The cache key must uniquely identify the request:

# Simple ID-based key
key = "'product:' + input.params.id"

# Multiple parameters
key = "'users:' + input.params.id + ':orders:' + input.query.status"

# Context-aware (per-user cache)
key = "'user_data:' + ctx.user_id"

Named Caches

Define a named cache block to reuse cache configuration across multiple flows:

cache "products" {
  storage       = "redis_cache"
  ttl           = "10m"
  prefix        = "products"
  invalidate_on = ["product.updated", "product.deleted"]
}

Reference it in a flow:

flow "get_product" {
  from {
    connector = "api"
    operation = "GET /products/:id"
  }
  cache = cache.products
  to {
    connector = "db"
    target    = "products WHERE id = :id"
  }
}

Named Cache Attributes

Attribute Type Description
storage string Cache connector name
ttl string Default TTL for entries
prefix string Key prefix for namespacing
invalidate_on list Event patterns that trigger invalidation

Cache Invalidation

invalidate_on (automatic)

Invalidate cache entries when specific events happen. This uses event pattern matching:

flow "get_user" {
  from {
    connector = "api"
    operation = "GET /users/:id"
  }

  cache {
    storage       = "redis_cache"
    ttl           = "15m"
    key           = "'user:' + input.params.id"
    invalidate_on = ["user.updated:${input.params.id}", "user.deleted:${input.params.id}"]
  }

  to {
    connector = "db"
    target    = "users WHERE id = :id"
  }
}

after block (explicit, per-mutation flow)

Explicitly invalidate keys after a write operation:

flow "update_product" {
  from {
    connector = "api"
    operation = "PUT /products/:id"
  }
  to {
    connector = "db"
    target    = "UPDATE products"
  }

  after {
    invalidate {
      storage  = "redis_cache"
      keys     = ["product:${input.params.id}"]
      patterns = ["products:list:*"]
    }
  }
}

keys invalidates exact keys. patterns invalidates all matching keys (glob-style).

Deduplication

Since v2.1.0 the dedupe block is content-based and runs in two phases. Phase A (after transform, before to) computes a canonical fingerprint over the projection the operator declares and compares it byte-for-byte to the stored fingerprint for the same key; on match the message is dropped according to on_duplicate without invoking to. Phase B (after to succeeds) stores the new fingerprint, so a failed-then-retried message will not self-discard.
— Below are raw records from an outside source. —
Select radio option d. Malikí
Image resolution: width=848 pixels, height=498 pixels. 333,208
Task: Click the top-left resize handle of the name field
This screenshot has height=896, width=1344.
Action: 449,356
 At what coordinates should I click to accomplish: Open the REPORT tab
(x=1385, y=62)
The primitive self-locks per key (in-process via the memory-backed SyncManager) so two workers cannot both pass Phase A with identical fingerprints and double-call the downstream. For cross-process serialization across multiple Mycel pods, compose with an outer lock {} block on the same resource key.

The typical use case is an MQ consumer where the upstream re-sends "update" messages even when nothing relevant changed: every redelivery hits a slow downstream and the queue accumulates. With dedupe, only messages whose persisted projection actually differs reach the downstream.

connector "fp_cache" {
  type   = "cache"
  driver = "redis"   # or "memory" for tests / single-pod
}

flow "process_payment" {
  from {
    connector = "rabbit"
    operation = "payments"
  }

  transform {
    payment_id = "input.payment_id"
    account_id = "input.account_id"
    amount     = "input.amount"
  }

  dedupe {
    cache        = "fp_cache"
    key          = "'payment:' + input.payment_id"
    ttl          = "24h"
    on_duplicate = "ack"
    fingerprint {
      payment_id = "output.payment_id"
      account_id = "output.account_id"
      amount     = "output.amount"
    }
  }

  to {
    connector = "db"
    target    = "payments"
  }
}

Dedupe Attributes

Attribute Type Required Default Description
cache string yes Name of a connector { type = "cache" }. The connector pool is initialized once at startup; the hot path does not pay a registry lookup per message
key string yes CEL expression for the per-resource fingerprint key (evaluated against input.*)
fingerprint {} block yes Named CEL expressions whose values form the projection. Both input.* and output.* (transform result) are in scope. Must list every persisted field — omitting one would silently drop real changes
ttl string no How long to keep stored fingerprints. Supports "30d" and "2w" plus stdlib units (s/m/h); malformed values fail the parse
on_duplicate string no "ack" Behavior on fingerprint match: "ack", "reject", "requeue". Matches the sequence_guard vocabulary so MQ consumers handle it uniformly

Pipeline order

The dedupe block runs after transform. The fingerprint expressions reference output.* (the transformed payload), so transform must run first. Earlier versions (≤ 2.0.0) had a key-based dedupe block that ran before transform; see CHANGELOG v2.1.0 for migration.

Array order-insensitivity

The canonical encoder sorts array elements before serialization, treating them as order-insensitive sets. This is appropriate for projections like "list of attribute values" or "set of website flags," but lossy for fields where order is semantically meaningful (e.g. a ranked list where position encodes priority).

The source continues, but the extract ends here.